I had so much guilt.
I had said I'd want to know
I would want to be able to say goodbye
I wanted to spend the last few days together....

I had brought this on myself. Why would a mother even think such a thing?! It must be my fault. Had I unintentionally wished this on my sweet girl?

It was still really early so the Dr. office wasn't open yet. Our pastors wife is a nurse and good friend so I sent her a picture of Natalie's lump to see if she had any ideas while I waited for 8am.


She asked a few of the Dr's and other nurses and concluded I should "definitely take her to the Dr.". By the time I got that text I had already packed the diaper bag & was putting my shoes on. I called the Dr. Office at 8am while sitting in their parking lot. No one seemed obviously  concerned & it did put me at ease some. Although I suspect it was just a brave face being put on for our benefit. 

I cant mention cancer.
Do not ask.
Do not think about it.
Its definitely not cancer.
Your just paranoid.
This is your fault.

We were sent to the Gastrointestinal Surgeon in town. He did an xray.

Nothing.

We would have to come back the next morning for a CT scan.

& the nightmare begins.

I cant believe it has been a year since this day...

We didn't get the actual diagnosis of cancer until several days later during a biopsy, but her Pediatrician called the night after the CT and told us what she had found out.
It was probably a tumor.

Rhabdomyosarcoma.


As most of you know,
She was right.

6/29/2016

Scans: An update on how treatment is going

When we found out Natalie had cancer back in August 2015, it had spread throughout her abdomen so much that one of the Drs at St Jude commented that he was amazed she was able to walk comfortably. I think back to those days often because it reminds me how far she's come. Progress for Natalie never shocks me. Shes always been a "defy the odds" kind of girl. She's always been brave because she's always had to be.

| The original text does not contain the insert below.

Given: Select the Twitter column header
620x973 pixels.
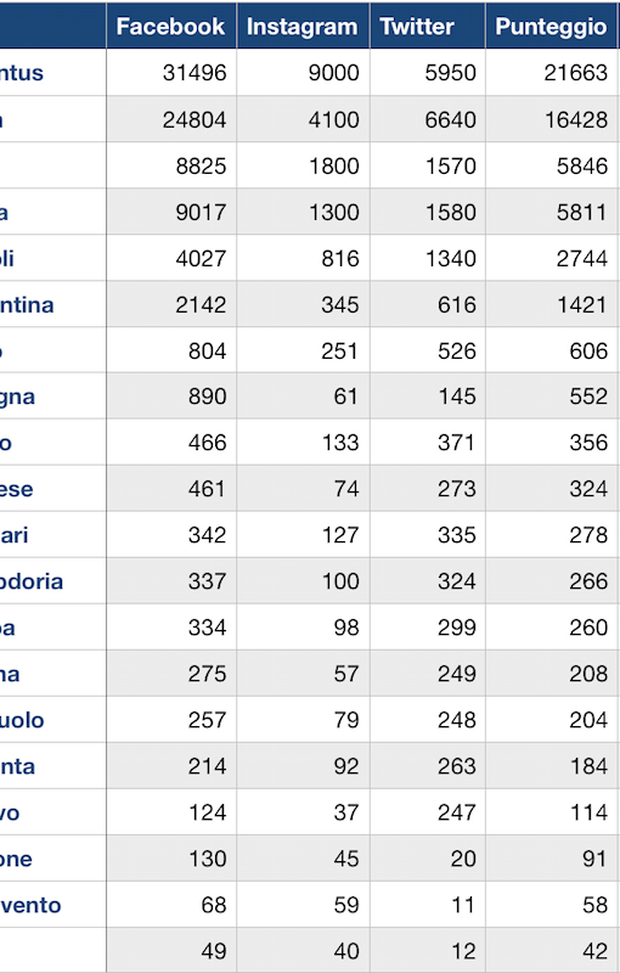Looking at the screenshot, I should point(417,27).
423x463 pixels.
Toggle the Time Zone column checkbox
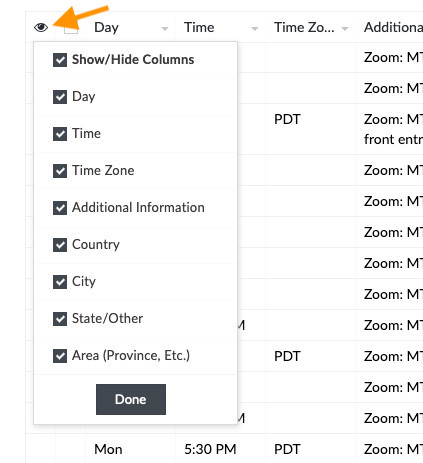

Thursday last week she had both a CT scan and an MRI done to check the progress of her cancer treatment. All of the main masses that they could find during surgery were removed in February and so having had chemotherapy even after that we were hoping she would get NED (no evidence of disease) status today when I sat down with the Drs to review the findings.

Sadly, that was not the case.

Natalie still had what looks like a tiny little spot that's "lighting up" in her lower left side. Its very small and there's a chance its not even cancer but a cluster of tissue or any number of other things. But, since we cant just go in and see, we have to assume its cancer.

Her doctors were extremely excited. But, I just felt sick. I still feel sick. Mike couldn't be there because hes back home working so, it was just me.
Alone.
Trying to be brave for Natalie.
Her doctor pulled up a side by side for me because he didn't think I was excited enough. Seeing the difference in her scans now vs her scans when we started definitely made me feel better. But, the cancer is still there.

Here is a photo of the side by side CT scans.



The left is the recent one. The small little greyish green x is the tiny little cancer spot. The right huge X is just ONE of the many tumors that had taken over her abdomen.
To someone like myself who cannot "read" imaging very well, the one on the right LOOKS clearer but, that's just because the tumors were blocking all the organs and bowels (etc.) from view. Some were even sort or squished to the sides because the tumors had claimed the space as their own.
The difference is astonishing...
For over 10 months its felt like Natalie has been under attack. As a parent that's extremely hard to just accept and live with while waiting for something to change...

Her body is still under attack.

So we continue to fight.

We continue to pray.

We just continue on because.... what else can we do?